Whether it's gum, tobacco or a piece of steak, every one of us chews something.
As outlandish as it may sound, researchers in Canada have used technology to turn mastication – and other movements of the jaw – into a source of electricity that could transform the way people power a range of electronic devices such as hearing aids.
"The human body has abundant sources of energy from the leg movements, or the arms swinging or general body motion," Aidin Delnavaz, Research Associate at Montreal's École de Technologie Supérieure, told CNBC.com in a phone interview. "In the region of the head… the most promising source of energy is the jaw movement."

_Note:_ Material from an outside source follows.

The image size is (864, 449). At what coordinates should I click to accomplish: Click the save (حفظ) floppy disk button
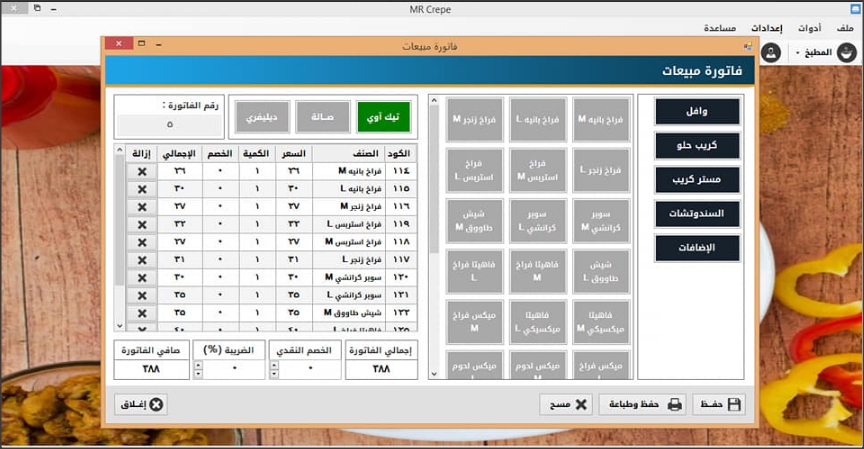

Delnavaz and colleagues have designed a headset with a chinstrap made out of piezoelectric fiber composites (PFC) – material that can generate an electrical charge when it is stretched or put under stress – that is able to harvest energy as the jaw moves.
The headset's design consists of conventional elastic side straps, as well as 'smart' straps that fit under the chin and a head mounted device similar to headphones, helmets or earmuffs. When a user of the device chews, electricity is generated.
How much electricity could chewing generate? "We have an estimation of around seven milliwatts, which… in the scale of the small electronic devices is really huge," Delnavaz said. "For example, the power consumption of… [a] hearing aid is about one milliwatt, so in this case we have enough energy in the jaw movement to power the hearing aid," he added.